Because the ground plane is discrete and not continuous as in
structure 115, slits are not required to allow a change in
inductance due to distension, and a complete monolithic changing
inductance structure is realized. As distension occurs, the
fringing fields "fill in" the ground plane to a varying degree
dependent on the distension, thereby changing the inductance of the
overall structure. As earlier noted, magnetic fringe fields 508 are
illustrated in association with inductive sensor 506 in FIG.
5A.
[0059] In sensor structure 122, a top electrode 123 is arranged
with radial arms overlapping bottom electrode 124. It is to be
noted that this structure 122, will have the greatest sensitivity
to pressures exerted to the center of the top electrode, thereby
making this structure suitable for mounting as a diaphragm
structure rather than as a structure surrounding a blood vessel.

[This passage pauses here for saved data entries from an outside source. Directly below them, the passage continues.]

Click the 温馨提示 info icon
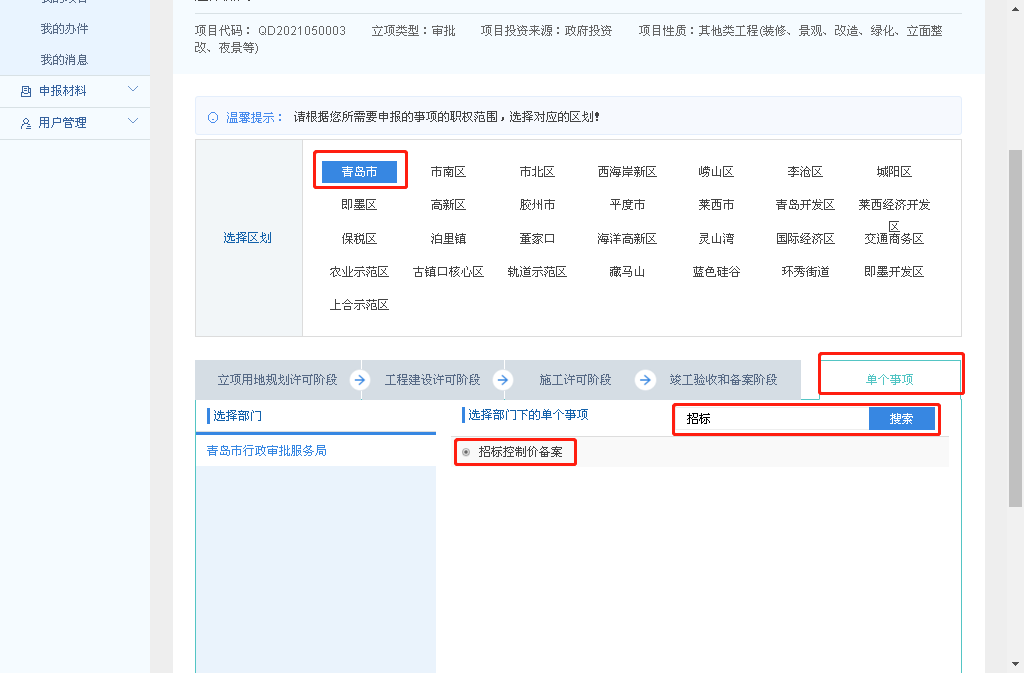The height and width of the screenshot is (673, 1024). coord(212,117)
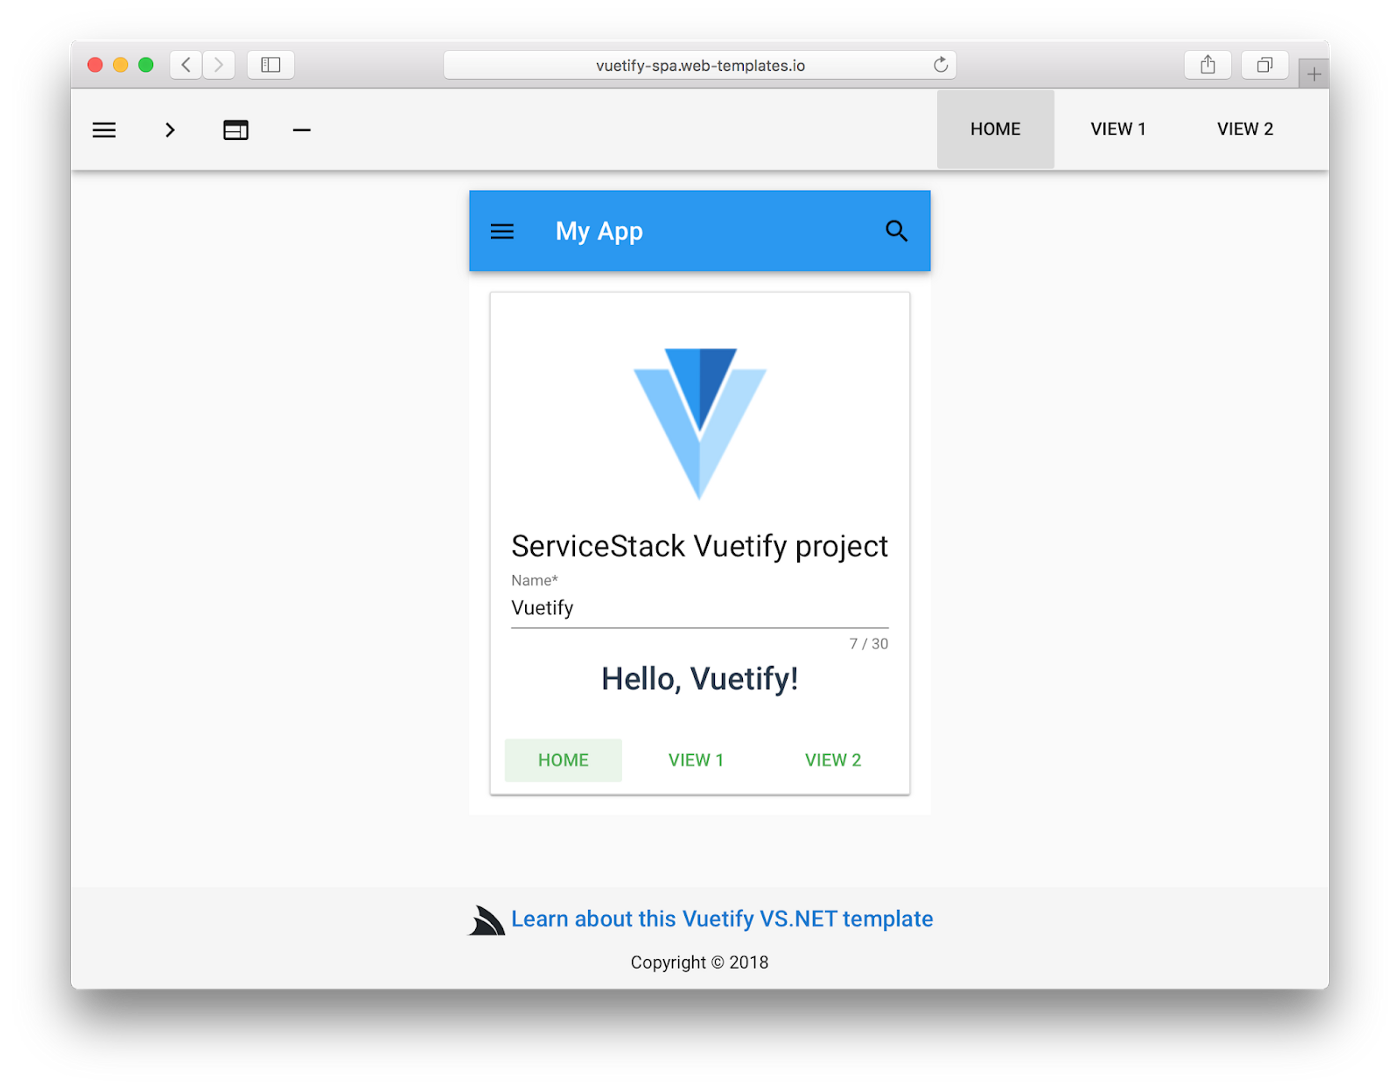
Task: Switch to VIEW 1 in the top navigation
Action: (1118, 128)
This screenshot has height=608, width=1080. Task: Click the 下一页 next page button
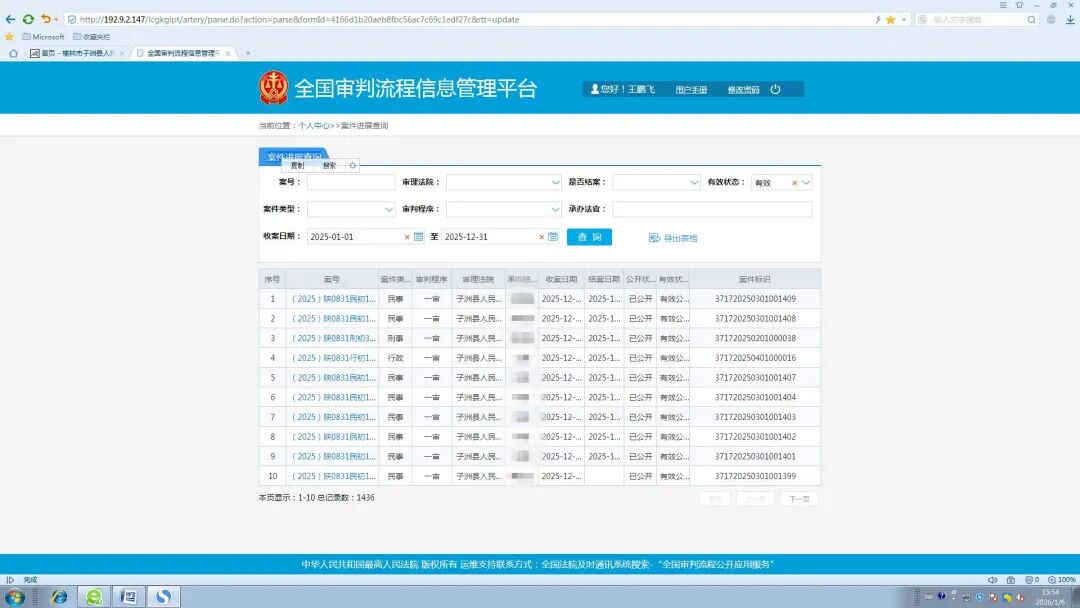(798, 498)
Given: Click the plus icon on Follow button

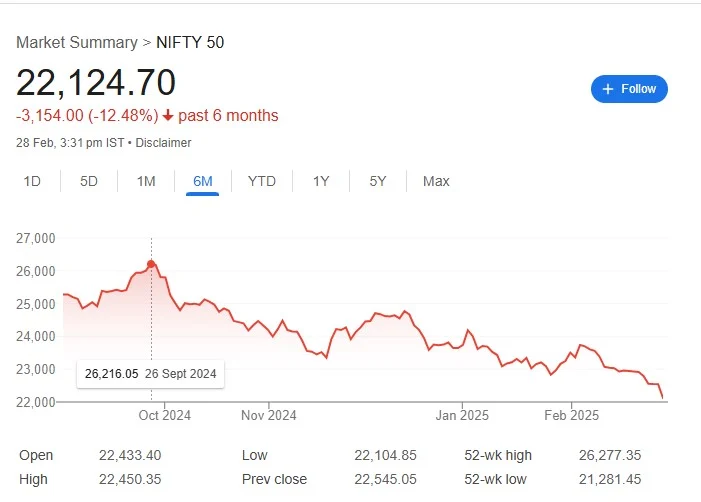Looking at the screenshot, I should click(608, 89).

Accordingly, sensor structure 122 is particularly suitable for
measuring distension of surfaces of bendable non-tubular members
such as flat diaphragms. For example, it is contemplated to place
this structure on the tip of a catheter, whereby the structure acts
as a pressure-sensing diaphragm. Given that clinical catheters
rarely exceed 10 French in size, this structure is contemplated to
be used as a discrete capacitor resonated with a discrete inductor,
rather than a self-resonating structure, as self resonance would
occur in the millimeter wave frequency range.

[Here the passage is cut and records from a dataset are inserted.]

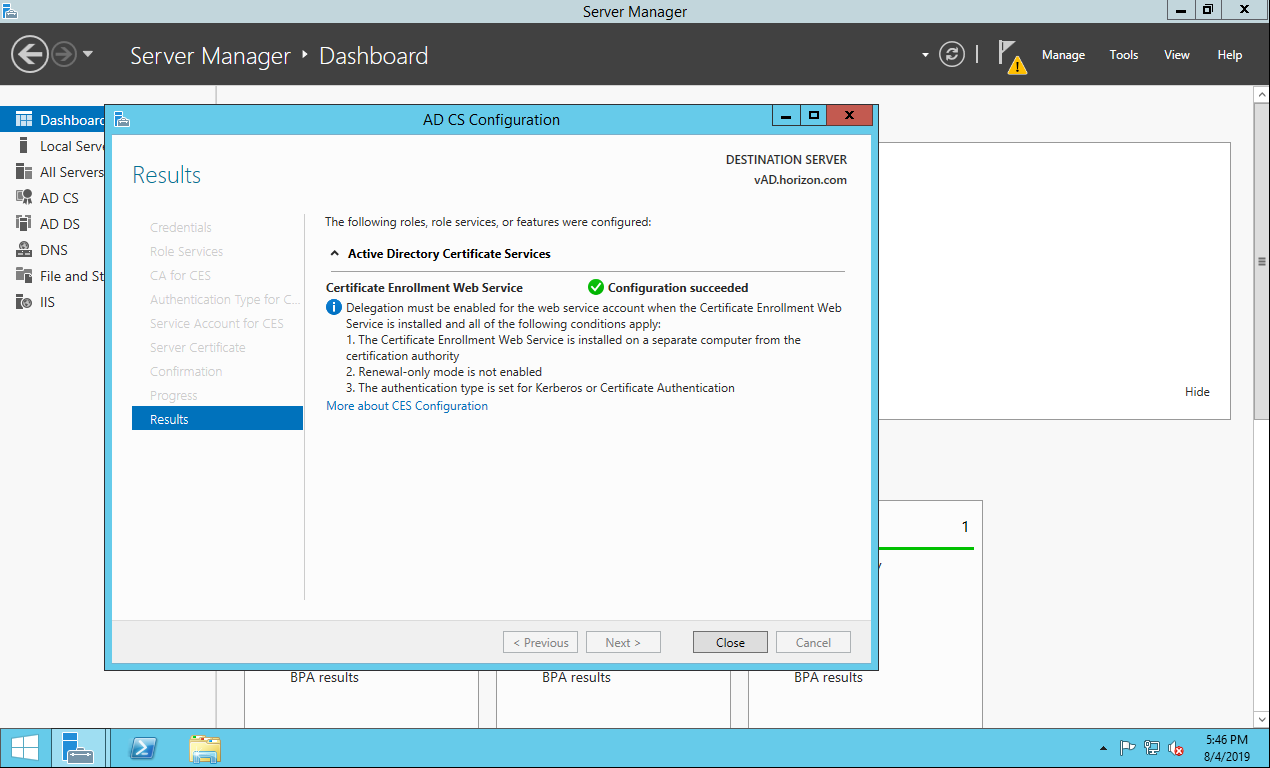Show hidden system tray icons
Screen dimensions: 1270x768
tap(1103, 748)
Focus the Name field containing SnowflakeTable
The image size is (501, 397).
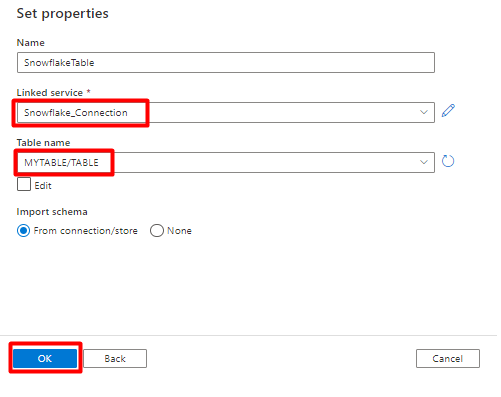pyautogui.click(x=226, y=62)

[0060] Other related sensor geometries are clearly suggested by
structure 122 as well. Identical functionality is obtained for
example, if a bottom electrode is realized in a radial star pattern
while a top electrode is realized in a spiral, allowing for
implementation at the closed end of a flexible tube rather than
along the circumference of the tube. The areas of overlap produce
the capacitor and the adjacent metalization produces the fringing
fields.
[0061] Sensor structure 125, is that of a microstrip meander line
that consists of upper electrode 126, separated from a dielectric
material, with ground plane 127 serving as lower electrode. This is
a distributed structure such that the length of the meander line
represents 1/2 wavelength at the frequency of operation. The
meander line possesses some resonant frequency. As the structure
125 is attached to the blood vessel that distends, the gaps 128
will widen accordingly. This widening in turn reduces the coupling
between the meander line arms 129 and 130, thereby altering the
resonant frequency.
[0062] Sensor structure 131 is a microstrip 1/2 wavelength
resonator consisting of upper electrode 132, flexible and
compressible dielectric 133 (for example, comprising latex,
butynal, silicone, and the like) and lower electrode 134. As the
blood vessel distends the physical structure is stretched thereby
lengthening the upper electrode. The new electrode length 136 now
gives rise to a lower resonant frequency. Hence the distension of
the blood vessel directly produces a change in resonant frequency
as is taught in this patent application.
[0063] Sensor structure 137 is somewhat similar to structure 125.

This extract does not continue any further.